Problem requirements:
Could you reproduce every line of the listing below, requests included, scaling each answer coordinate by 1.65 and rounding to whole numbers with halves rounded up? Keep the numbers in the requests unchanged, and leave the pictures out.

============================================================

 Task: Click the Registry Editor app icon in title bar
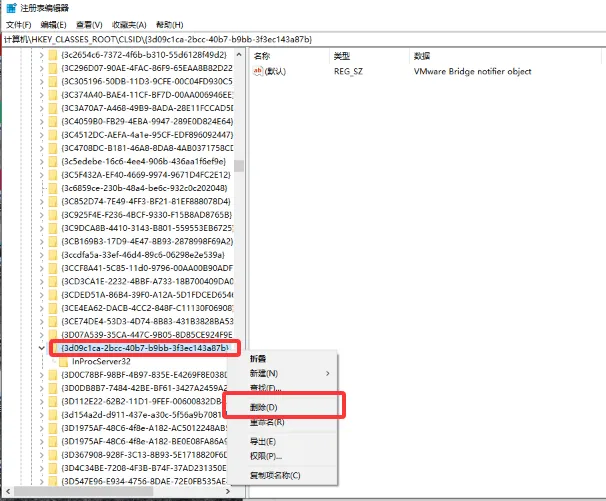pos(9,9)
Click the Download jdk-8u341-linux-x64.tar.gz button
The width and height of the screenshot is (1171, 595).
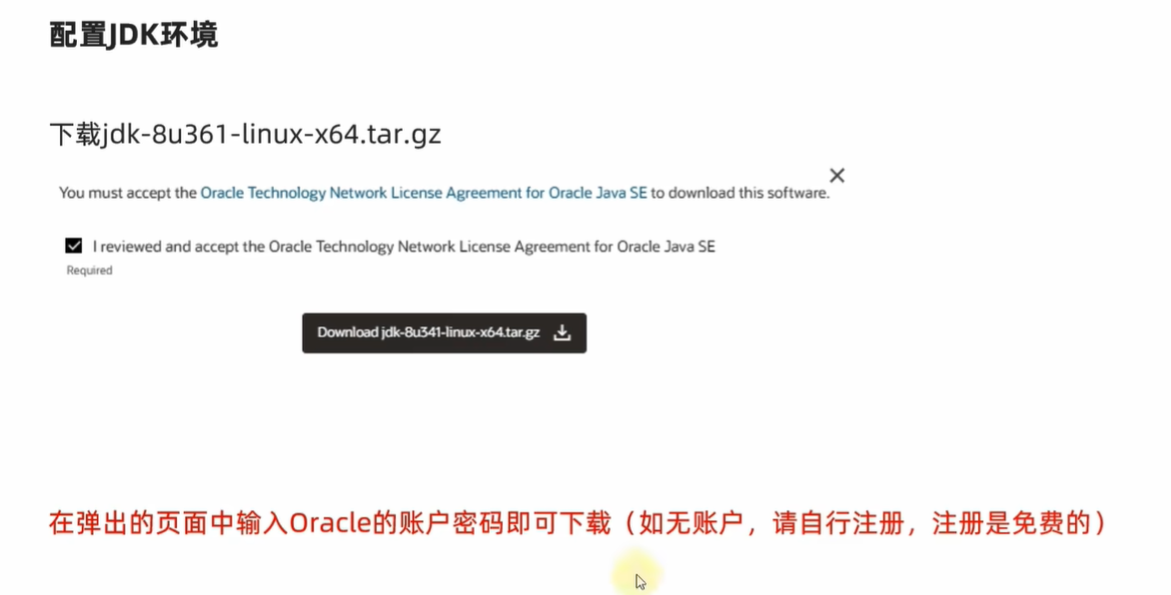[444, 333]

============================================================

Correct result:
 Task: Click the Registry Editor app icon in title bar
pos(15,15)
Click the Download jdk-8u341-linux-x64.tar.gz button
The width and height of the screenshot is (1171, 595).
[733, 549]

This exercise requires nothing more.